Let me draw your attention to an interesting fact. When you count from 0 to 15 in binary, you obtain all the possible length 4 permutations of 0s and 1s. We shall use this fact to generate all the subsets of {2,3,5,7}. Each of the numbers from 0 to 15 will represent a different subset of the set {2,3,5,7}. For instance, the number 14 (1110 in binary) represents the subset {2,3,5}, the number 10 (or 1010 in binary) represents the subset {2,5}, and 15 (1111 in binary) represents {2,3,5,7} and 0 (or 0000 ) represents {}. So, if the ith bit in the binary representation is 1, then the ith number in the set is selected otherwise it is rejected.

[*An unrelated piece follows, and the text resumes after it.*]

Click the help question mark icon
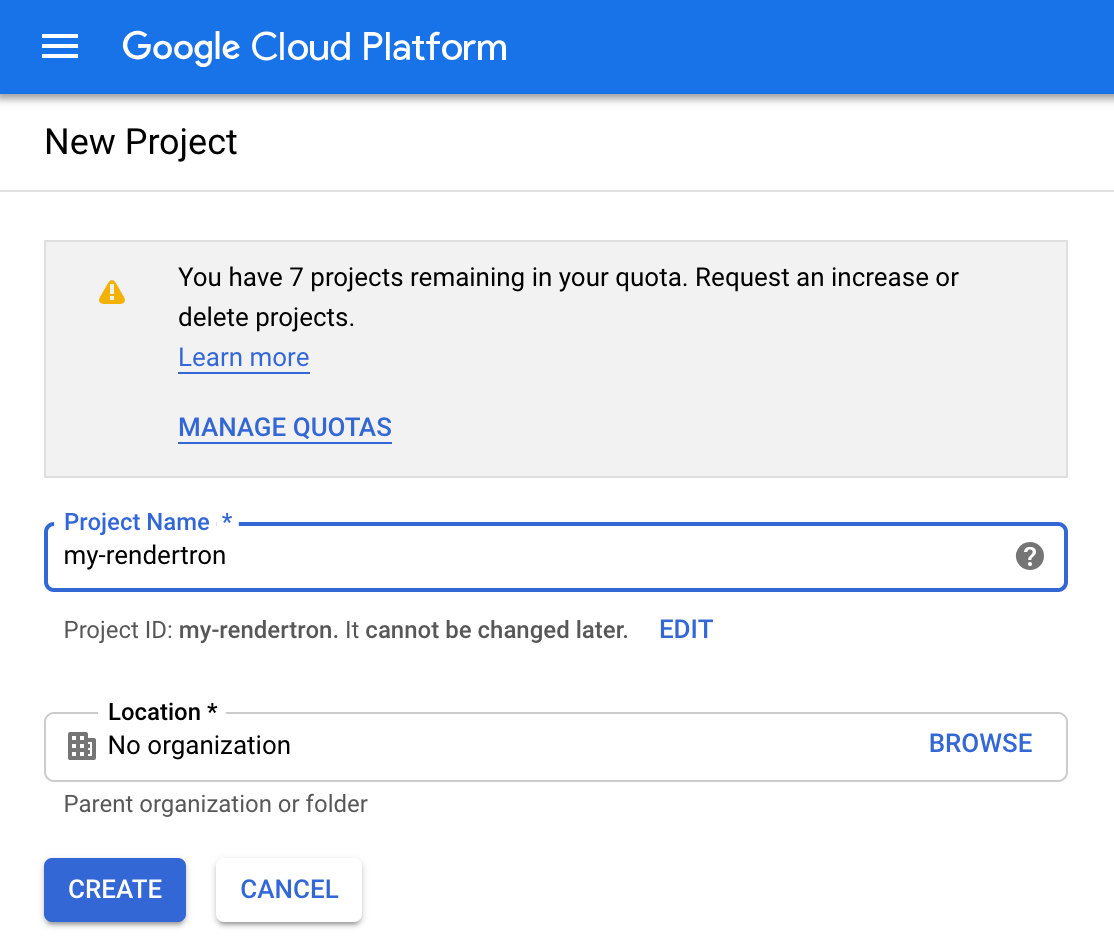Screen dimensions: 1114x948 click(x=1030, y=557)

Just for clarity, I’m listing below the subset that each number represents:
Initial set= {2,3,5,7}
Number | Its Binary | Subset it represents |
0 | 0000 | {} |
1 | 0001 | {7} |
2 | 0010 | {5} |
3 | 0011 | {5,7} |
4 | 0100 | {3} |
5 | 0101 | {3,7} |
6 | 0110 | {3,5} |
7 | 0111 | {3,5,7} |
8 | 1000 | {2} |
9 | 1001 | {2,7} |
10 | 1010 | {2,5} |
11 | 1011 | {2,5,7} |
12 | 1100 | {2,3} |
13 | 1101 | {2,3,7} |
14 | 1110 | {2,3,5} |
15 | 1111 | {2,3,5,7} |
So, to find the answer for the initial problem, all we have to do is iterate a variable (say, i) from 0 to 15; during each iteration find the subset that i represents and then check if it satisfies the condition.
The code will look something like
#include<stdio.h> int main() { int n,coins[10000],j; long long m; scanf(" %d %lld",&n,&m); long long last=(1<<n)-1; // generalizing, we have iterate from 0 to 2^n - 1 long long i,temp,currentsum; i=0; while(i<n) { scanf(" %d",&coins[i]); i++; } for(i=0;i<=last;i++) { temp=i; //stored i in a different variable to save it from modification currentsum=0; // to keep track of the sum of values of selected coins j=0; /*-----SUBSET GENERATION PROCESS START-----*/ printf("Checking subset : { "); while(j<n) // for each bit of temp { if(temp%2==1) //examining the last bit (LSB) of temp. If it is 1, we take the coin { printf("%d ",coins[j]); currentsum+=(coins[j]); } temp>>=1; //right shifting temp, so that we may analyze the next least significant bit in the next iteration of while loop j++; } /*-----SUBSET GENERATION PROCESS OVER-----*/ printf("} Sum= %lld",currentsum); /*-----CONDITION EVALUATION FOR THE CURRENT SUBSET-----*/ if(currentsum==m) { printf("Found solution subset"); //break; } /*-----CONDITION EVALUATION OVER-----*/ printf("\n"); } return 0; }
The body of the outer ‘for’ loop can be changed in accordance to what the problem is. In this case, we just needed the sum of numbers of each subset, so I did a running total of the value of coins selected. And when we obtain the sum of that subset, we check if it is equal to m. I’ve added printfs in the code at various places to make things clearer. Try it out by running it on your machine.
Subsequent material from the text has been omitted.